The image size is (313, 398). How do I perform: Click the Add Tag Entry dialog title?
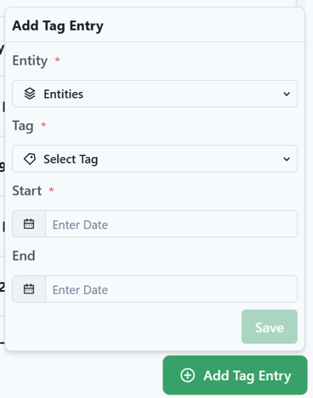(58, 26)
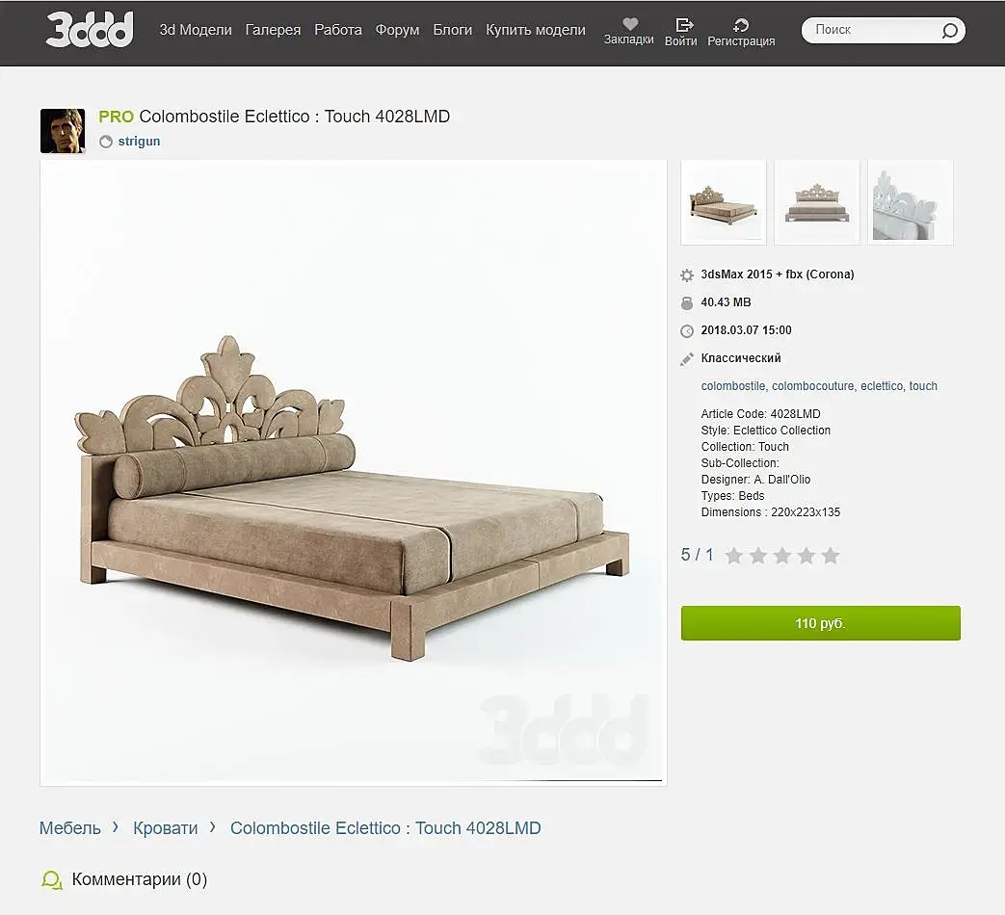Select the front-view bed thumbnail
1005x915 pixels.
click(x=816, y=202)
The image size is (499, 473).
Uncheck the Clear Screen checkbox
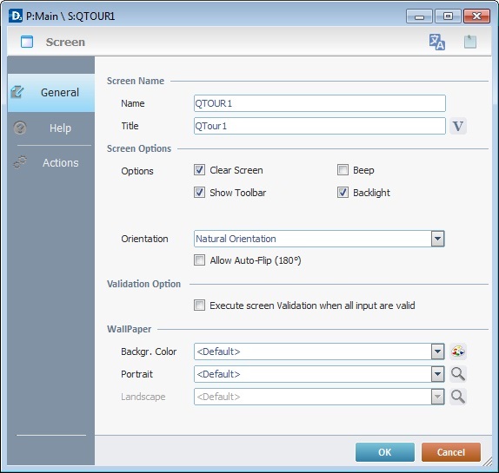coord(200,170)
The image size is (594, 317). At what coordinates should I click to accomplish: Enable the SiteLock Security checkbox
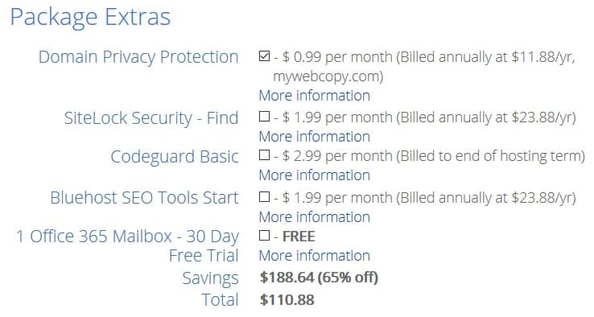click(265, 117)
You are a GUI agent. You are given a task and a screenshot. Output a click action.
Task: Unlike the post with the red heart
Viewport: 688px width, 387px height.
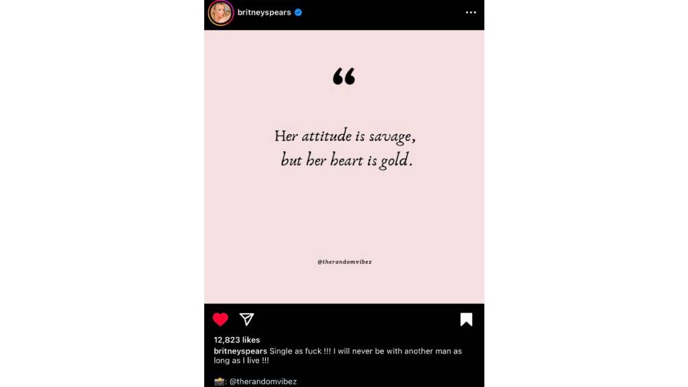coord(220,319)
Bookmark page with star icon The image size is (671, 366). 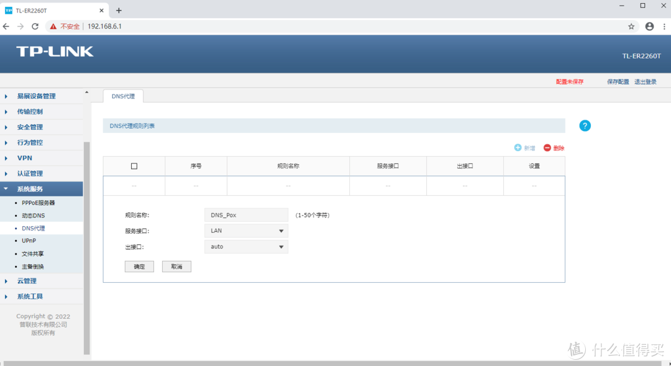point(631,27)
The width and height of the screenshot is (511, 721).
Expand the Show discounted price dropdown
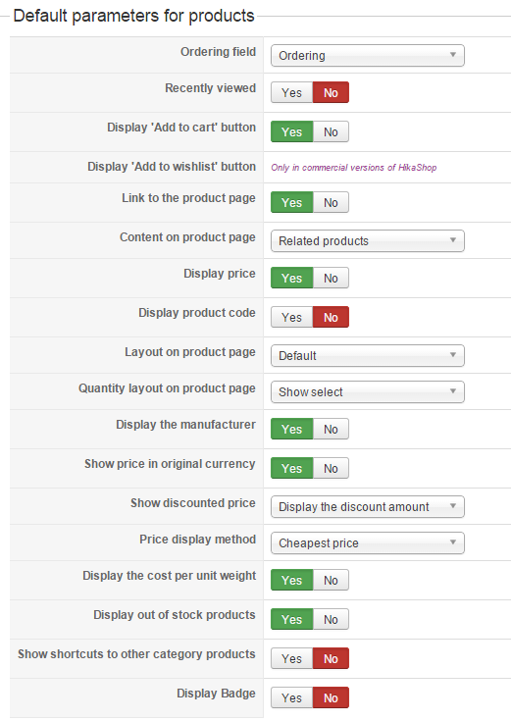368,507
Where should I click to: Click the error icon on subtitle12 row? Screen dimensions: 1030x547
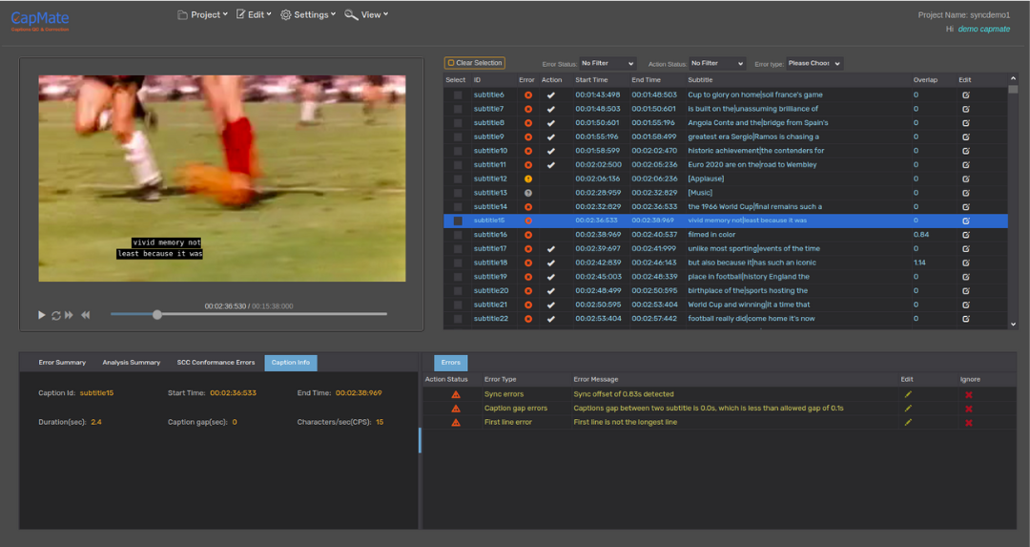coord(527,179)
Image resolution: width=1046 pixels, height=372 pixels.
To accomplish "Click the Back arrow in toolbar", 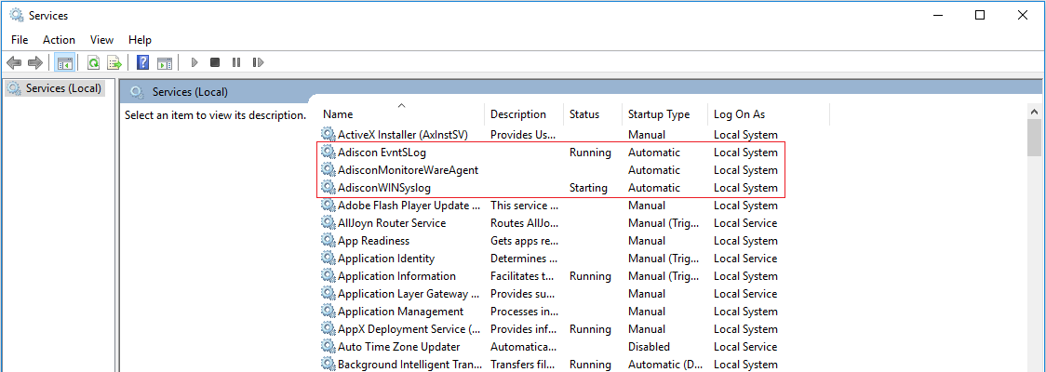I will tap(14, 62).
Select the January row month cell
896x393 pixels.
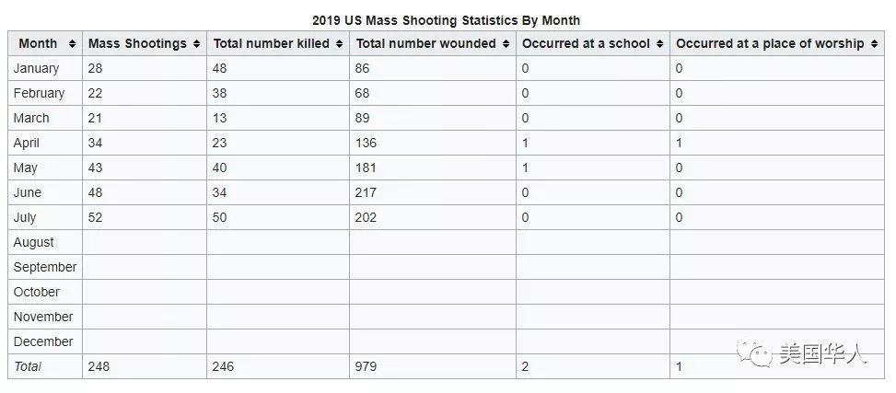[x=37, y=68]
┄┄┄┄┄┄┄┄┄┄┄┄┄┄┄┄┄┄┄┄
WORK TO COMPLETE:
Whenever a line includes the word "screenshot", pull it out of the entries.

TASK SOLUTION:
You are a GUI agent. You are given a task and a screenshot. Output a click action.
The width and height of the screenshot is (511, 721).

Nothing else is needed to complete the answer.